Swift introduces new ways to model data through value types like structs and enums. Drew discusses his experiences rewriting the data model of the vector graphics app Sketch to use value trees, and finishes off pondering whether future data modelling frameworks could be based on value trees, rather than entities and relationships. To that end, he also introduces the experimental project Impeller https://github.com/mentalfaculty/impeller.
Value types like structs and enums play an important role in Swift development, and have a number of advantages over classes for model data. Because they are generally stored in stack memory, they don't incur the cost of allocation and deallocation associated with heap memory. They also do not have to be garbage collected or reference counted, which adds to the performance benefits.
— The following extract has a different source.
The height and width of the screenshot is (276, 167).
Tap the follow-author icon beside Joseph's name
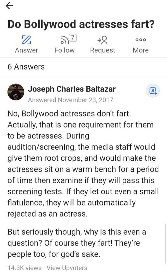[153, 91]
Perhaps even more important than performance, value types offer greater safety guarantees than mutable reference types like objects. Because each value gets copied when passed into a function or assigned to a variable, each value can be treated in isolation, and the risk of race conditions and other concurrency issues is greatly reduced. The ability of a developer to reason about a value is also greatly enhanced when there is a guarantee it will not be modified via an unrelated scope.
In the talk, Drew tells the story of how the developers of the popular design tool Sketch happened upon a value-based model, even though the app is written entirely in Objective-C. More recently developed Swift apps often also end up using value trees for modeling data.
Concluding that value types — and value trees in particular — are becoming a recurring theme in app development, Drew asks whether they might form the basis of future modeling frameworks, and even introduces such a framework, the new experimental project Impeller https://github.com/mentalfaculty/impeller. Impeller was inspired by the notion that a persistent store, in the vein of Core Data and Realm, could be based on value types, rather than the usual reference types (classes). Additionally, such a store could be designed from day one to work globally, across devices, much like a DVCS such as Git.